The 572 acre Santer WildlifeManagement Area is located several miles east of Lake Osakis. The Area is made up of mixed habitat that includes grass fields and restored native grass fields, wetlands, restored wetlands, cattails, low land grass, brush, crop fields, and oak-aspen wooded areas. It is open to the public for a variety of outdoor activities including hunting, photography, and bird watching.

==Demographics==
As of the census of 2000, there were 545 people, 214 households, and 154 families residing in the township. The population density was 19.6 PD/sqmi. There were 345 housing units at an average density of 12.4 /mi2. The racial makeup of the township was 97.06% White, 0.18% Native American, 0.92% from other races, and 1.83% from two or more races. Hispanic or Latino of any race were 1.83% of the population.

There were 214 households, out of which 28.0% had children under the age of 18 living with them, 66.8% were married couples living together, 3.3% had a female householder with no husband present, and 28.0% were non-families. 23.8% of all households were made up of individuals, and 8.4% had someone living alone who was 65 years of age or older. The average household size was 2.55 and the average family size was 3.07.
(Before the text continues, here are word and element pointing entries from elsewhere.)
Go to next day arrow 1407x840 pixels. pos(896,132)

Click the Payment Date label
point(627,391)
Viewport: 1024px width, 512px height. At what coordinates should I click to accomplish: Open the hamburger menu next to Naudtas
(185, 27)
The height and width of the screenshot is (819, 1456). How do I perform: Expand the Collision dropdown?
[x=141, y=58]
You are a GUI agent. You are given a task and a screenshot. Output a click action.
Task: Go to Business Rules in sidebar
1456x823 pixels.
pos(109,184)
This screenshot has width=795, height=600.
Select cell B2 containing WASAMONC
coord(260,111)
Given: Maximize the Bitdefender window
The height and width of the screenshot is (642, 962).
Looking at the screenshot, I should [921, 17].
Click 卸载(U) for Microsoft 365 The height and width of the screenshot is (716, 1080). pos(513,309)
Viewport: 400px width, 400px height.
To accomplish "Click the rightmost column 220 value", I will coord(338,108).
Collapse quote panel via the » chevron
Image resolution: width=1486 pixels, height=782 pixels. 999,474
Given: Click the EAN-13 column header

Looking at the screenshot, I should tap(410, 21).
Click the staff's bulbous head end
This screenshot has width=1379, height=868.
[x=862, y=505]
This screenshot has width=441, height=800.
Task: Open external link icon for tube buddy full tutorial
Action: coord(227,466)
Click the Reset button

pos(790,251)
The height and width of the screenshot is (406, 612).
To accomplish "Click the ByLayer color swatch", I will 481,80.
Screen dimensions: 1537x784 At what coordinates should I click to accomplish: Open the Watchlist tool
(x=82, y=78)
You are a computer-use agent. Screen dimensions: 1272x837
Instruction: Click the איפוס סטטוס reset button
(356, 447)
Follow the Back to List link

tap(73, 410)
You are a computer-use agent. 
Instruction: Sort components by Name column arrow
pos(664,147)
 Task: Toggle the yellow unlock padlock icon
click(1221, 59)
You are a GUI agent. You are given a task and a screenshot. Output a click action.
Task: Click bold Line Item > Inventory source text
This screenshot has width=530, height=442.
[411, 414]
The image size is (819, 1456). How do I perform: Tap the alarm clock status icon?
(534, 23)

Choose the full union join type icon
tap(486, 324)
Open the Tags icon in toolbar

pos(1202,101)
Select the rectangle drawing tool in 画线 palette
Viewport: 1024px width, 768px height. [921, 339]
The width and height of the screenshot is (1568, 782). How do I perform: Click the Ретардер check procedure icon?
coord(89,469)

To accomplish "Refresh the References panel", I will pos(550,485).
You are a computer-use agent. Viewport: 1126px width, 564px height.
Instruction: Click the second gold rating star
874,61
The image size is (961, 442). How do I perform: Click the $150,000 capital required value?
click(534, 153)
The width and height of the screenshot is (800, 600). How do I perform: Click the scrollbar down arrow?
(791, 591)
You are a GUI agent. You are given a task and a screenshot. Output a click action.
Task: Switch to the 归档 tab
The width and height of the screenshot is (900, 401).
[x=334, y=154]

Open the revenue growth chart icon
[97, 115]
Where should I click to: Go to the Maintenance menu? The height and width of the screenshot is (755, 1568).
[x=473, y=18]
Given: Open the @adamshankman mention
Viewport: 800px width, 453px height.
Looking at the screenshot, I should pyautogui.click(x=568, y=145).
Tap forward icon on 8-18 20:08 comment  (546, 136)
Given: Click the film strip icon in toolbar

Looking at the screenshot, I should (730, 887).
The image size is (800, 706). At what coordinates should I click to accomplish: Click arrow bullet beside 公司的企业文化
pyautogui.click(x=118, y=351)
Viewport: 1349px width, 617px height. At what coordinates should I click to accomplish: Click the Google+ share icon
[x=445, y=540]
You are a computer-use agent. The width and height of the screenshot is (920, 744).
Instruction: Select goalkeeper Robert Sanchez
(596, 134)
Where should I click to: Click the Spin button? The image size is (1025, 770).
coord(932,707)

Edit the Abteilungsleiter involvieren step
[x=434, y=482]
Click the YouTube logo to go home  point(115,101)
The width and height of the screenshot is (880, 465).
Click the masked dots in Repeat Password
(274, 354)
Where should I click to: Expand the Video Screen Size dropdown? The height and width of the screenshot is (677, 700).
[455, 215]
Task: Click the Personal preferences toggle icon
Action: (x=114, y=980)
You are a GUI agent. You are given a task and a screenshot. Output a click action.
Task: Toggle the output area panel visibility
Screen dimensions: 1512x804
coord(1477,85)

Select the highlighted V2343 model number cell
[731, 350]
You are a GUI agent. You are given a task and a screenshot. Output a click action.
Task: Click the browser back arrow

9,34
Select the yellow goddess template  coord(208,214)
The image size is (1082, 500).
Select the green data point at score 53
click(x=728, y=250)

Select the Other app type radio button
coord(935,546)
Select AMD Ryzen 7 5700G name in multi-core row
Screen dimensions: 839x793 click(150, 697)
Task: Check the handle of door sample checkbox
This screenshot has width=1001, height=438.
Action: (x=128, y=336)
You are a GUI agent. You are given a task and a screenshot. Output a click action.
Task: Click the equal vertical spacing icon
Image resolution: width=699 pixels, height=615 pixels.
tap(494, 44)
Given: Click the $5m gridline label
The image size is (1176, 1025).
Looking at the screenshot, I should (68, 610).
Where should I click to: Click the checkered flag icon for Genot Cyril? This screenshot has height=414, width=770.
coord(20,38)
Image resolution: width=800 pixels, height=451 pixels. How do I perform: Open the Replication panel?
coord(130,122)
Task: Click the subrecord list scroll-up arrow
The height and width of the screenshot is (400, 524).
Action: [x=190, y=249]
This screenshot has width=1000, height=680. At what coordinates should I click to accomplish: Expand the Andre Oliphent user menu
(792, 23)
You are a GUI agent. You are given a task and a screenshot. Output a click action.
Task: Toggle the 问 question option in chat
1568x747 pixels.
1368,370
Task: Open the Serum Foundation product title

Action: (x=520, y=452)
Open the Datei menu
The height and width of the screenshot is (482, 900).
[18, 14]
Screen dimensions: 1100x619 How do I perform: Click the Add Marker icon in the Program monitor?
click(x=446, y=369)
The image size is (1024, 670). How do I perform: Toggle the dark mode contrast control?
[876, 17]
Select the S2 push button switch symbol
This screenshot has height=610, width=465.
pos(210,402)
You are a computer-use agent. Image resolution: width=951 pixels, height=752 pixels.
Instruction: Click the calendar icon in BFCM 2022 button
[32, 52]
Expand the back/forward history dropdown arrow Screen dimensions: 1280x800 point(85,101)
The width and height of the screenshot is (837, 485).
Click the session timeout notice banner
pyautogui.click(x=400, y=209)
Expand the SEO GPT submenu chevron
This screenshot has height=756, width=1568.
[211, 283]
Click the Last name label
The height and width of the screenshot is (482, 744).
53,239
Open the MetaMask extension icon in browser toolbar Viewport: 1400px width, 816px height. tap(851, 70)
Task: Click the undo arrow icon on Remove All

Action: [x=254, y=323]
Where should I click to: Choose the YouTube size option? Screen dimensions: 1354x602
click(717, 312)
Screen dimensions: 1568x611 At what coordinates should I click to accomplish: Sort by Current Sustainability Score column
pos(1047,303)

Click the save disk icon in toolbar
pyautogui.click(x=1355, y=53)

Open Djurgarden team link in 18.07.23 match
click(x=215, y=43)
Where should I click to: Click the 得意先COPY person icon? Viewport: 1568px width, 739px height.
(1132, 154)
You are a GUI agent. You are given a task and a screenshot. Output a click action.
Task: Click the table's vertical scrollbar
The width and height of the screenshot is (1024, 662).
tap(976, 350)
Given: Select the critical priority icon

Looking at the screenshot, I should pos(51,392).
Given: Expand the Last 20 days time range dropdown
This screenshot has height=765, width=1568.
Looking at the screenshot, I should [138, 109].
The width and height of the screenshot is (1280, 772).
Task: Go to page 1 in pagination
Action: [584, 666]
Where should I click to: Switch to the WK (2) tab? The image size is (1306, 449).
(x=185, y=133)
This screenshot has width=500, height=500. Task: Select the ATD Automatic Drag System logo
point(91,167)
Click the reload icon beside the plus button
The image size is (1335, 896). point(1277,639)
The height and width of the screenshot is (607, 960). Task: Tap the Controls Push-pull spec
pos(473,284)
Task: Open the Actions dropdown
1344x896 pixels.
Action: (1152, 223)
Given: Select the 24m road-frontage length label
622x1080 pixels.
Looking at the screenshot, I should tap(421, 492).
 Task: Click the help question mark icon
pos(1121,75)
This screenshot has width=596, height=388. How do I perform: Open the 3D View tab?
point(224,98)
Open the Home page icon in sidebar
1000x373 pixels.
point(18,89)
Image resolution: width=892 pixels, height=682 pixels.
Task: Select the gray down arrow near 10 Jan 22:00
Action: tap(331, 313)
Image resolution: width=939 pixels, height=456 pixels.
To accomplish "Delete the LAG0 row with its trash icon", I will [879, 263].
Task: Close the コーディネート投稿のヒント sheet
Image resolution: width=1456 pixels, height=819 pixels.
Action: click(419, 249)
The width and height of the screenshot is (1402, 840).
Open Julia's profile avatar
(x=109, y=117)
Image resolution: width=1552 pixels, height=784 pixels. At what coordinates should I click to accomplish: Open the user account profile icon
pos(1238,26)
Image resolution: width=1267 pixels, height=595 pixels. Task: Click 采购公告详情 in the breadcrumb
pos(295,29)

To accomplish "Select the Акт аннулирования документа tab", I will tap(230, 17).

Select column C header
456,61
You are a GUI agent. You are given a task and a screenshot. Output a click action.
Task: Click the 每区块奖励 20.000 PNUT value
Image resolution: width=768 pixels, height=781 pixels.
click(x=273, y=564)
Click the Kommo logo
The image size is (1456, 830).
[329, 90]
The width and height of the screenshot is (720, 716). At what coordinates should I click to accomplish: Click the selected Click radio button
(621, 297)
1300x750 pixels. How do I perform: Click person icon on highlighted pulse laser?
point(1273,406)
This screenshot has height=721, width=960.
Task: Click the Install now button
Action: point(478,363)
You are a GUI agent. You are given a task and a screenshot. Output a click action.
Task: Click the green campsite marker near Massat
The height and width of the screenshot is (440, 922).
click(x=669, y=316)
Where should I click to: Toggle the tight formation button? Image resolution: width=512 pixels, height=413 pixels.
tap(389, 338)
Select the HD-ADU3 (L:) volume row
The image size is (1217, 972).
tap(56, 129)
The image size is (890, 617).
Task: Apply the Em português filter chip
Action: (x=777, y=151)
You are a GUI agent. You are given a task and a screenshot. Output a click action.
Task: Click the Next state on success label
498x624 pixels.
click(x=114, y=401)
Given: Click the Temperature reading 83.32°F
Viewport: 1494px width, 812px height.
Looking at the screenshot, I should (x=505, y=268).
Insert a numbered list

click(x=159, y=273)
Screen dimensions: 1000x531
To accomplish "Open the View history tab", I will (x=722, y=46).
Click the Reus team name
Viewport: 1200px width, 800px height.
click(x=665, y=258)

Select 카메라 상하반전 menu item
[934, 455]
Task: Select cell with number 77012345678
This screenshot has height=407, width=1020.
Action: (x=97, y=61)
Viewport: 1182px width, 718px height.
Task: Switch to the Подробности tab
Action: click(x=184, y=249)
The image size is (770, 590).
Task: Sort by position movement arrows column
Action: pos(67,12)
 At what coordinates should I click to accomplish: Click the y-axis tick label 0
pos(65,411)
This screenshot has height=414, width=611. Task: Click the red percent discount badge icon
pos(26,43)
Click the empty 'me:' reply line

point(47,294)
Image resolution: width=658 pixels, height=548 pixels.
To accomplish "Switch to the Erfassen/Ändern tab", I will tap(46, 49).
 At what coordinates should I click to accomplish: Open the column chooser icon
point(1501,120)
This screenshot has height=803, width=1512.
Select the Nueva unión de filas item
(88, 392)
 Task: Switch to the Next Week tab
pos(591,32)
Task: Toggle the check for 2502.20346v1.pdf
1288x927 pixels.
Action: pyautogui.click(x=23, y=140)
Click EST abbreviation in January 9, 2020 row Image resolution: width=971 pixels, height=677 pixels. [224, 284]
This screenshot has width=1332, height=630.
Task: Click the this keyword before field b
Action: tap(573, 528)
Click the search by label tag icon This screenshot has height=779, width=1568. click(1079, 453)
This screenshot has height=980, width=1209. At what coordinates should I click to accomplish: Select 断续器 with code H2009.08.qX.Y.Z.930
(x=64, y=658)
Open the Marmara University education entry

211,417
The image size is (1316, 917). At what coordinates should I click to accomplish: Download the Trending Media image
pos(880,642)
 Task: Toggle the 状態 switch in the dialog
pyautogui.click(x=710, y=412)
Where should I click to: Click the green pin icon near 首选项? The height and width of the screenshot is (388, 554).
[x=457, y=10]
In the township the population was spread out, with 25.5% under the age of 18, 4.6% from 18 to 24, 26.1% from 25 to 44, 25.1% from 45 to 64, and 18.7% who were 65 years of age or older. The median age was 40 years. For every 100 females, there were 108.0 males. For every 100 females age 18 and over, there were 107.1 males.

The median income for a household in the township was $39,531, and the median income for a family was $42,500. Males had a median income of $28,750 versus $18,125 for females. The per capita income for the township was $16,908. About 7.3% of families and 8.6% of the population were below the poverty line, including 10.0% of those under age 18 and 6.5% of those age 65 or over.